Carl Jung: The self is by definition the totality of all psychical facts and content.




The self is by definition the totality of all psychical facts and contents.

It consists on one side of our ego consciousness that is included in the unconscious like a smaller circle in a greater one.

So the self is not only an unconscious fact, but also a conscious fact: the ego is the visibility of the self.

Of course, in the ego the self only becomes dimly visible, but you get under favorable conditions a fair idea of it through the ego-not a very true picture, yet it is an attempt.

You see, it is as if the self were trying to manifest in space and time, but since it consists of so many elements that have neither space nor time qualities, it cannot bring them altogether into space and time.

And those efforts of the self to manifest in the empirical world result in man: he is the result of the attempt.
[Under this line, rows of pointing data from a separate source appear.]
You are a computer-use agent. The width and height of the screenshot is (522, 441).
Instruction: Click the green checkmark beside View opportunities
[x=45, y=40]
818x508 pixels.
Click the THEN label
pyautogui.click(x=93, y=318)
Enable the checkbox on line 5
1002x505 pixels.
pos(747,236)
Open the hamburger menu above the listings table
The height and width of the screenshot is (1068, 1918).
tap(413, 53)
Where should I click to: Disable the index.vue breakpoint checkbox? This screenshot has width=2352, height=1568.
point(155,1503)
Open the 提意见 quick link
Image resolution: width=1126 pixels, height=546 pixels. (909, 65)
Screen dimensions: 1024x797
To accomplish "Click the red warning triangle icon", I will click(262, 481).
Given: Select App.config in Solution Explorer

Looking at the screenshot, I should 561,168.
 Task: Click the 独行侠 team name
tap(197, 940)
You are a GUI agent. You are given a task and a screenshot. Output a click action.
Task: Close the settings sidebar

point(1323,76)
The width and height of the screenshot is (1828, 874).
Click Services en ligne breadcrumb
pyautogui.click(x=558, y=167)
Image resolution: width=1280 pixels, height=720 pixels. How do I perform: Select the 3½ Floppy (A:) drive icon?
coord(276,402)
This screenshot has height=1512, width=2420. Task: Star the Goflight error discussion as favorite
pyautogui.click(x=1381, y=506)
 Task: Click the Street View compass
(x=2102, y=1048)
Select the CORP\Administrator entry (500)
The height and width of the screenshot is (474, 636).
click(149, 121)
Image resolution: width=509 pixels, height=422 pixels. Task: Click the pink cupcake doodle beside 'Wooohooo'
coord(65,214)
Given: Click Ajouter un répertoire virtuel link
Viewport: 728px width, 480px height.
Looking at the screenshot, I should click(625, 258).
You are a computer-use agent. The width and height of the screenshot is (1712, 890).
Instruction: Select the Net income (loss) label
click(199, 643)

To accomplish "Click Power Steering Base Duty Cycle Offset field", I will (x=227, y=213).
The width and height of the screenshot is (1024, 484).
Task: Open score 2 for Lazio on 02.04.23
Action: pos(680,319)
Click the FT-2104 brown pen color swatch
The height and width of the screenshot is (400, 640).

So much of the self remains outside, it doesn’t enter this three-dimensional empirical world.
The self consists, then, of the most recent acquisitions of the ego consciousness and on the other side, of the archaic material.

The self is a fact of nature and always appears as such in immediate experiences, in dreams and visions, and so on; it is the spirit in the stone, the great secret which has to be worked out, to be extracted from nature, because it is buried in nature herself.

It is also most dangerous, just as dangerous as an archetypal invasion because it contains all the archetypes: one could say an archetypal experience was the experience of the self.

It is like a personification of nature and of anything that can be experienced in nature, including what we call God. Carl Jung, Zarathustra Seminar, Page 977.